35% of web-search LLM answers cited untrustworthy sources
A controlled expert evaluation shows retrieval architecture determines source trust, with direct implications for institutions deploying or appearing in AI-mediated answers.
Key takeaways
- 35% of AI answers using open web search cited at least one untrustworthy or irrelevant source, per University of Iceland expert evaluation.
- Curated RAG against a governed corpus produced flagged citations far less often than open web retrieval.
- Retrieval architecture is a content governance decision, not an infrastructure one, for any public-facing AI service.
- Institutions that publish structured, machine-readable content are better positioned to appear as trusted citations in curated LLM pipelines.
- The coverage-trust trade-off is real: curated corpora reduce source risk but sacrifice recency and breadth.
The University of Iceland's Evrópuvefur service ran a controlled expert evaluation before its public launch, and the numbers are unambiguous. Reported on arXiv, the study found that 35% of AI-generated answers produced via open web search cited at least one source flagged as untrustworthy or irrelevant. Curated retrieval against a governed local corpus produced flagged citations far less often. Five domain experts scored 551 evaluations across 449 answers on a seven-criterion quality rubric. The verdict is not subtle: retrieval architecture determines source trust, and source trust determines whether an institution's AI service is fit to publish.
This matters because the study is not a theoretical exercise. Evrópuvefur was built to answer Icelandic citizens' questions about the EU ahead of a referendum on 29 August 2026 on whether to resume accession talks. The stakes of a wrong, or badly sourced, answer are measurable in civic terms. That context makes this one of the cleaner real-world tests of a question most enterprise AI deployments have not yet seriously asked: when an LLM cites something, does it cite something worth citing?
The mechanism behind the failure rate
Open web search hands the retrieval decision to the model. The model optimises for apparent relevance, not for editorial quality, institutional credibility, or accuracy. A government press release, a partisan commentary site, and a peer-reviewed legal summary can all look similar to an embedding-based retrieval step. The curated corpus, by contrast, encodes a prior human judgment: these sources have been assessed and included deliberately. The expert flagging rate collapses accordingly.

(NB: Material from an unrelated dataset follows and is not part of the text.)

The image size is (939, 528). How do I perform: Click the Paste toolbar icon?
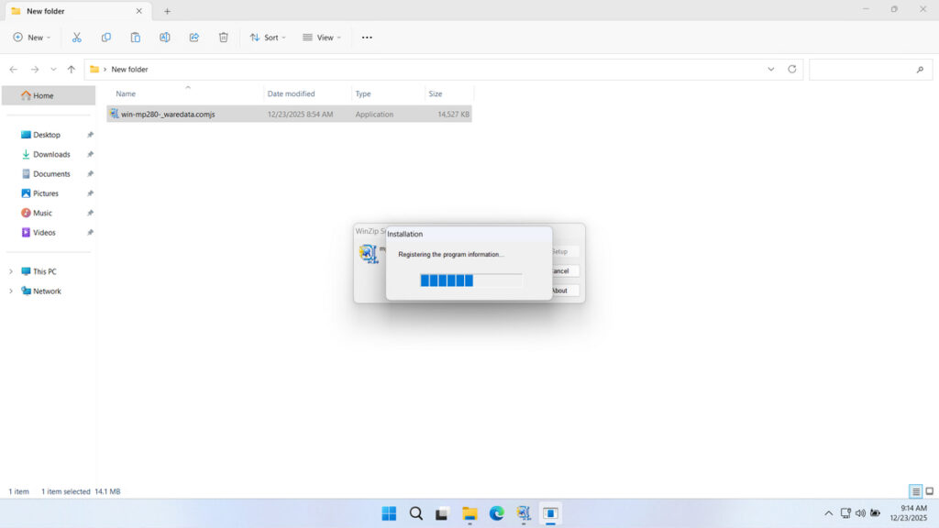[x=135, y=37]
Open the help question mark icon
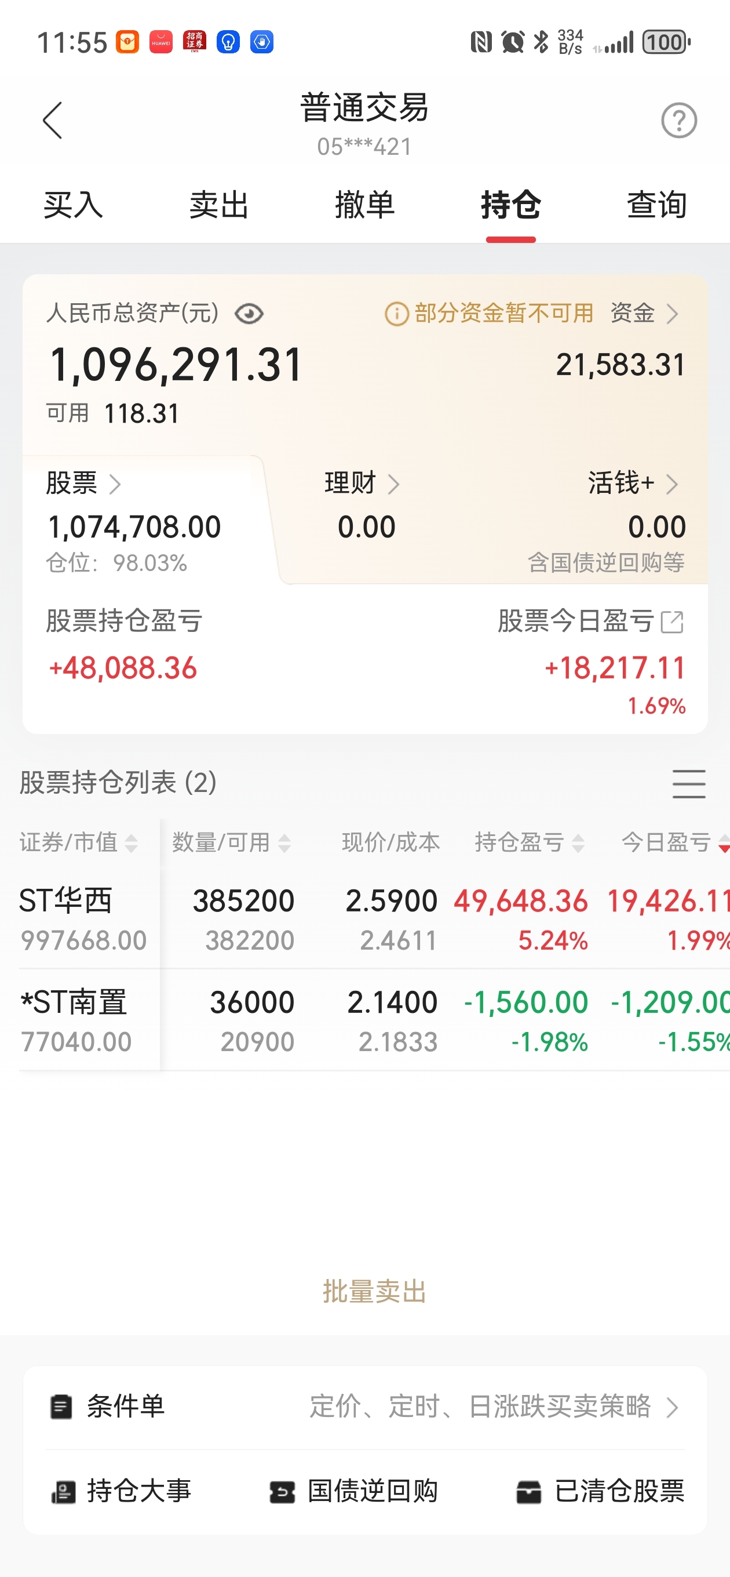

The 35% figure is not a marginal edge case. It means that more than one in three answers produced via web search contained a citation a domain expert would not trust. In a consumer product, that is a reputational problem. In a public information service advising citizens on a constitutional decision, it is a governance failure waiting to be published.
The trade-off named in the study title is real, though. Curated corpora have coverage limits. A local knowledge base built around EU accession law will not surface a breaking development from last week. Web search adds recency and breadth; it also adds noise, misinformation, and sources with no editorial accountability. The study treats this as a genuine trade-off, not a solved problem. That honesty is the most useful thing about it.
What this means for brands publishing in AI-mediated channels
For senior communicators at multilateral institutions, financial services groups, and major industrial bodies, the implication cuts in two directions.
First, if your organisation operates or is building an AI information service, retrieval architecture is a content governance decision, not an infrastructure one. Leaving source selection to live web search is the equivalent of publishing without editorial review. The University of Iceland study gives you a defensible benchmark: 35% flagged-source rate for open web retrieval versus a materially lower rate for curated RAG. That comparison belongs in a procurement conversation, a risk register, or a board-level briefing on AI deployment.